▶ **Travail à réaliser**:
Transcrivez l'intégralité du matériel ci-dessous, ligne par ligne, sans aucune modification.

------------------------------

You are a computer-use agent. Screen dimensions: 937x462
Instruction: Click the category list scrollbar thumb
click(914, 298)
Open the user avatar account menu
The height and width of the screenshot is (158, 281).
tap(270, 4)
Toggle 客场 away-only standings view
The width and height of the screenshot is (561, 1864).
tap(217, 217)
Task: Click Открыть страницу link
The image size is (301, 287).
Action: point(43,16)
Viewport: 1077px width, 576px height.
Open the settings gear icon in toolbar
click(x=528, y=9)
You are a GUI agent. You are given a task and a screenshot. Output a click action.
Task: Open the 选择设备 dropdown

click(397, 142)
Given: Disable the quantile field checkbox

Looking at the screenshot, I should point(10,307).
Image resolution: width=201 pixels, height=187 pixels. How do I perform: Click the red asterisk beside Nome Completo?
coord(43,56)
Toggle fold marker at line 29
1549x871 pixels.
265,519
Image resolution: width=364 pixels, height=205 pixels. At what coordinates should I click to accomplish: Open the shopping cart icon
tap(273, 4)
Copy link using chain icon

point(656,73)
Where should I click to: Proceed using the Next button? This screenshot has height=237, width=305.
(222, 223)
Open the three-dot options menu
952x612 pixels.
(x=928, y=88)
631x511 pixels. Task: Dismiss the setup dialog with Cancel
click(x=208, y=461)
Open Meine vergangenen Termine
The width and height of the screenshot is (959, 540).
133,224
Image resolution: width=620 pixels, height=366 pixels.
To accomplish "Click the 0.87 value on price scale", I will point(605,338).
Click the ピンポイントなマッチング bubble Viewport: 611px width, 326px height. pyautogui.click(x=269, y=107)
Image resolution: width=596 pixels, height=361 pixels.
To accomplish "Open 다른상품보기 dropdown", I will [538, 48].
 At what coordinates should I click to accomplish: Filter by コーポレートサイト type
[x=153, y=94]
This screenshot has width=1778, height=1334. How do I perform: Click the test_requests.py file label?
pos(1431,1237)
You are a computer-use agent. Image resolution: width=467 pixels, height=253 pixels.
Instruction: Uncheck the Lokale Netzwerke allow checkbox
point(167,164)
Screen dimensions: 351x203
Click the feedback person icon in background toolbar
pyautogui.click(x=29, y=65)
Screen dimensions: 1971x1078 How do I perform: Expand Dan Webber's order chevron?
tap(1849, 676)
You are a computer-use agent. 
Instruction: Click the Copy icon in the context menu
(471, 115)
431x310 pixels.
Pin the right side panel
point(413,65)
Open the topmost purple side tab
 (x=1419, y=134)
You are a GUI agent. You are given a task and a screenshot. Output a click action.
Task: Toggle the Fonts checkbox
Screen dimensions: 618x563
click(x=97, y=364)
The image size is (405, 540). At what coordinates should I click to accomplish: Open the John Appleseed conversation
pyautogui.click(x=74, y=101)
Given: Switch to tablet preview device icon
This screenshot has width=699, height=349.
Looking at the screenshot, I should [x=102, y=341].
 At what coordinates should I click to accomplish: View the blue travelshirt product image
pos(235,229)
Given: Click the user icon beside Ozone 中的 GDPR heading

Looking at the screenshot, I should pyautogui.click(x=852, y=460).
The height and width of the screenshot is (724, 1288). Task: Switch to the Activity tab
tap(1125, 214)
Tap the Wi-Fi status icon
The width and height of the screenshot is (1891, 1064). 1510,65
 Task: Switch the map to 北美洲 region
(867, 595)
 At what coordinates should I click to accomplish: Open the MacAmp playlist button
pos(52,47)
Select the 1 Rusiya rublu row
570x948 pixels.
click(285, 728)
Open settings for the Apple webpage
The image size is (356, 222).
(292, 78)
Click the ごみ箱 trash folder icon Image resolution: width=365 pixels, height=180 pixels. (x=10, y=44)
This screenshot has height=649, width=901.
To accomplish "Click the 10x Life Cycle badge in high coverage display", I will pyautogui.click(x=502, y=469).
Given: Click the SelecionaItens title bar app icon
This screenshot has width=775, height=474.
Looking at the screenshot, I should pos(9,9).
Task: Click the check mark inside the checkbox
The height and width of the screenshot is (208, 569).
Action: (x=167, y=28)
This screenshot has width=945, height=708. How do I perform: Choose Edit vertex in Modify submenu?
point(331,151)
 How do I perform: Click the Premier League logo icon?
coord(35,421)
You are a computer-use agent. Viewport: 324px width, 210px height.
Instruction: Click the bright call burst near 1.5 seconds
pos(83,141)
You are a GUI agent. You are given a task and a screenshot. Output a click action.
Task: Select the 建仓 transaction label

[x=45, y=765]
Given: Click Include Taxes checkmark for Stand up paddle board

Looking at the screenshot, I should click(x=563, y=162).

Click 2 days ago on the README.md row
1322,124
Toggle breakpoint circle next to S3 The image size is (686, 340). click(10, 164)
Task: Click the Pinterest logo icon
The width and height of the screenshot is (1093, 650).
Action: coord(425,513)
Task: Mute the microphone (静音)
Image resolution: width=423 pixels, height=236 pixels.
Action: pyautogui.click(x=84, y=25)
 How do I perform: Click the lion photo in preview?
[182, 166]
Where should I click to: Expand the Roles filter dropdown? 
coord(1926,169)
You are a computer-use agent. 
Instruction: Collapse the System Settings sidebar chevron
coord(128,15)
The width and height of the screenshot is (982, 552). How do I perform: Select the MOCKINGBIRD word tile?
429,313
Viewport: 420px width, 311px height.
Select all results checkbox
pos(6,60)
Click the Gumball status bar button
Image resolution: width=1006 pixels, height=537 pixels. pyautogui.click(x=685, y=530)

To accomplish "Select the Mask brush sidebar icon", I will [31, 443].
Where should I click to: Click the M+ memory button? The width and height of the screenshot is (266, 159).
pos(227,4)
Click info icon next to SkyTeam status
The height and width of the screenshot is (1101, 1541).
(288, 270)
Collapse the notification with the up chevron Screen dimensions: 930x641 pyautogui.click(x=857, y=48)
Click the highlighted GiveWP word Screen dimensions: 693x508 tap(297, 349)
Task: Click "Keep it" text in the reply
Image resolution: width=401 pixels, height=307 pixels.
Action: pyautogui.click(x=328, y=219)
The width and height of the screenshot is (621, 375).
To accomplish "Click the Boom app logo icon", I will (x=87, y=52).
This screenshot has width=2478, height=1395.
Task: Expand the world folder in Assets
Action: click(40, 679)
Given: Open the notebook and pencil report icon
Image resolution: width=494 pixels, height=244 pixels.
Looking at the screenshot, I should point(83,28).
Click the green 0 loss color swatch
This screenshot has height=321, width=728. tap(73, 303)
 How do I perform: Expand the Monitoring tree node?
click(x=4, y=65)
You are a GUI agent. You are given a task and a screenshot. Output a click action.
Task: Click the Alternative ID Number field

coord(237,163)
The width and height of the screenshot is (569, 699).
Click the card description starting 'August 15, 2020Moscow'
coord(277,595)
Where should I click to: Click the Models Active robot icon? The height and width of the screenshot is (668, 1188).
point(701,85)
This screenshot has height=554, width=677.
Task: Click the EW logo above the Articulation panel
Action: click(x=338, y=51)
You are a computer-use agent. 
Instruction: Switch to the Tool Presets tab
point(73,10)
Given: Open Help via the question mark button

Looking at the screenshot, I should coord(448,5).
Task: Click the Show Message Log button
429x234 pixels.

------------------------------

▶ **Résultat de l'exercice**:
You are a computer-use agent. Screen dimensions: 937x462
Instruction: Click the category list scrollbar thumb
click(914, 298)
Open the user avatar account menu
The height and width of the screenshot is (158, 281).
tap(270, 4)
Toggle 客场 away-only standings view
The width and height of the screenshot is (561, 1864).
tap(217, 217)
Task: Click Открыть страницу link
The image size is (301, 287).
Action: point(43,16)
Viewport: 1077px width, 576px height.
Open the settings gear icon in toolbar
click(x=528, y=9)
You are a GUI agent. You are given a task and a screenshot. Output a click action.
Task: Open the 选择设备 dropdown

click(397, 142)
Given: Disable the quantile field checkbox

Looking at the screenshot, I should point(10,307).
Image resolution: width=201 pixels, height=187 pixels. How do I perform: Click the red asterisk beside Nome Completo?
coord(43,56)
Toggle fold marker at line 29
1549x871 pixels.
265,519
Image resolution: width=364 pixels, height=205 pixels. At what coordinates should I click to accomplish: Open the shopping cart icon
tap(273, 4)
Copy link using chain icon

point(656,73)
Where should I click to: Proceed using the Next button? This screenshot has height=237, width=305.
(222, 223)
Open the three-dot options menu
952x612 pixels.
(x=928, y=88)
631x511 pixels. Task: Dismiss the setup dialog with Cancel
click(x=208, y=461)
Open Meine vergangenen Termine
The width and height of the screenshot is (959, 540).
133,224
Image resolution: width=620 pixels, height=366 pixels.
To accomplish "Click the 0.87 value on price scale", I will point(605,338).
Click the ピンポイントなマッチング bubble Viewport: 611px width, 326px height. pyautogui.click(x=269, y=107)
Image resolution: width=596 pixels, height=361 pixels.
To accomplish "Open 다른상품보기 dropdown", I will [538, 48].
 At what coordinates should I click to accomplish: Filter by コーポレートサイト type
[x=153, y=94]
This screenshot has width=1778, height=1334. How do I perform: Click the test_requests.py file label?
pos(1431,1237)
You are a computer-use agent. Image resolution: width=467 pixels, height=253 pixels.
Instruction: Uncheck the Lokale Netzwerke allow checkbox
point(167,164)
Screen dimensions: 351x203
Click the feedback person icon in background toolbar
pyautogui.click(x=29, y=65)
Screen dimensions: 1971x1078 How do I perform: Expand Dan Webber's order chevron?
tap(1849, 676)
You are a computer-use agent. 
Instruction: Click the Copy icon in the context menu
(471, 115)
431x310 pixels.
Pin the right side panel
point(413,65)
Open the topmost purple side tab
 (x=1419, y=134)
You are a GUI agent. You are given a task and a screenshot. Output a click action.
Task: Toggle the Fonts checkbox
Screen dimensions: 618x563
click(x=97, y=364)
The image size is (405, 540). At what coordinates should I click to accomplish: Open the John Appleseed conversation
pyautogui.click(x=74, y=101)
Given: Switch to tablet preview device icon
This screenshot has width=699, height=349.
Looking at the screenshot, I should [x=102, y=341].
 At what coordinates should I click to accomplish: View the blue travelshirt product image
pos(235,229)
Given: Click the user icon beside Ozone 中的 GDPR heading

Looking at the screenshot, I should pyautogui.click(x=852, y=460).
The height and width of the screenshot is (724, 1288). Task: Switch to the Activity tab
tap(1125, 214)
Tap the Wi-Fi status icon
The width and height of the screenshot is (1891, 1064). 1510,65
 Task: Switch the map to 北美洲 region
(867, 595)
 At what coordinates should I click to accomplish: Open the MacAmp playlist button
pos(52,47)
Select the 1 Rusiya rublu row
570x948 pixels.
click(285, 728)
Open settings for the Apple webpage
The image size is (356, 222).
(292, 78)
Click the ごみ箱 trash folder icon Image resolution: width=365 pixels, height=180 pixels. (x=10, y=44)
This screenshot has height=649, width=901.
To accomplish "Click the 10x Life Cycle badge in high coverage display", I will pyautogui.click(x=502, y=469).
Given: Click the SelecionaItens title bar app icon
This screenshot has width=775, height=474.
Looking at the screenshot, I should pos(9,9).
Task: Click the check mark inside the checkbox
The height and width of the screenshot is (208, 569).
Action: (x=167, y=28)
This screenshot has width=945, height=708. How do I perform: Choose Edit vertex in Modify submenu?
point(331,151)
 How do I perform: Click the Premier League logo icon?
coord(35,421)
You are a computer-use agent. Viewport: 324px width, 210px height.
Instruction: Click the bright call burst near 1.5 seconds
pos(83,141)
You are a GUI agent. You are given a task and a screenshot. Output a click action.
Task: Select the 建仓 transaction label

[x=45, y=765]
Given: Click Include Taxes checkmark for Stand up paddle board

Looking at the screenshot, I should click(x=563, y=162).

Click 2 days ago on the README.md row
1322,124
Toggle breakpoint circle next to S3 The image size is (686, 340). click(10, 164)
Task: Click the Pinterest logo icon
The width and height of the screenshot is (1093, 650).
Action: coord(425,513)
Task: Mute the microphone (静音)
Image resolution: width=423 pixels, height=236 pixels.
Action: pyautogui.click(x=84, y=25)
 How do I perform: Click the lion photo in preview?
[182, 166]
Where should I click to: Expand the Roles filter dropdown? 
coord(1926,169)
You are a computer-use agent. 
Instruction: Collapse the System Settings sidebar chevron
coord(128,15)
The width and height of the screenshot is (982, 552). How do I perform: Select the MOCKINGBIRD word tile?
429,313
Viewport: 420px width, 311px height.
Select all results checkbox
pos(6,60)
Click the Gumball status bar button
Image resolution: width=1006 pixels, height=537 pixels. pyautogui.click(x=685, y=530)

To accomplish "Select the Mask brush sidebar icon", I will [31, 443].
Where should I click to: Click the M+ memory button? The width and height of the screenshot is (266, 159).
pos(227,4)
Click info icon next to SkyTeam status
The height and width of the screenshot is (1101, 1541).
(288, 270)
Collapse the notification with the up chevron Screen dimensions: 930x641 pyautogui.click(x=857, y=48)
Click the highlighted GiveWP word Screen dimensions: 693x508 tap(297, 349)
Task: Click "Keep it" text in the reply
Image resolution: width=401 pixels, height=307 pixels.
Action: pyautogui.click(x=328, y=219)
The width and height of the screenshot is (621, 375).
To accomplish "Click the Boom app logo icon", I will (x=87, y=52).
This screenshot has width=2478, height=1395.
Task: Expand the world folder in Assets
Action: click(40, 679)
Given: Open the notebook and pencil report icon
Image resolution: width=494 pixels, height=244 pixels.
Looking at the screenshot, I should point(83,28).
Click the green 0 loss color swatch
This screenshot has height=321, width=728. tap(73, 303)
 How do I perform: Expand the Monitoring tree node?
click(x=4, y=65)
You are a GUI agent. You are given a task and a screenshot. Output a click action.
Task: Click the Alternative ID Number field

coord(237,163)
The width and height of the screenshot is (569, 699).
Click the card description starting 'August 15, 2020Moscow'
coord(277,595)
Where should I click to: Click the Models Active robot icon? The height and width of the screenshot is (668, 1188).
point(701,85)
This screenshot has height=554, width=677.
Task: Click the EW logo above the Articulation panel
Action: click(x=338, y=51)
You are a computer-use agent. 
Instruction: Switch to the Tool Presets tab
point(73,10)
Given: Open Help via the question mark button

Looking at the screenshot, I should coord(448,5).
Task: Click the Show Message Log button
429x234 pixels.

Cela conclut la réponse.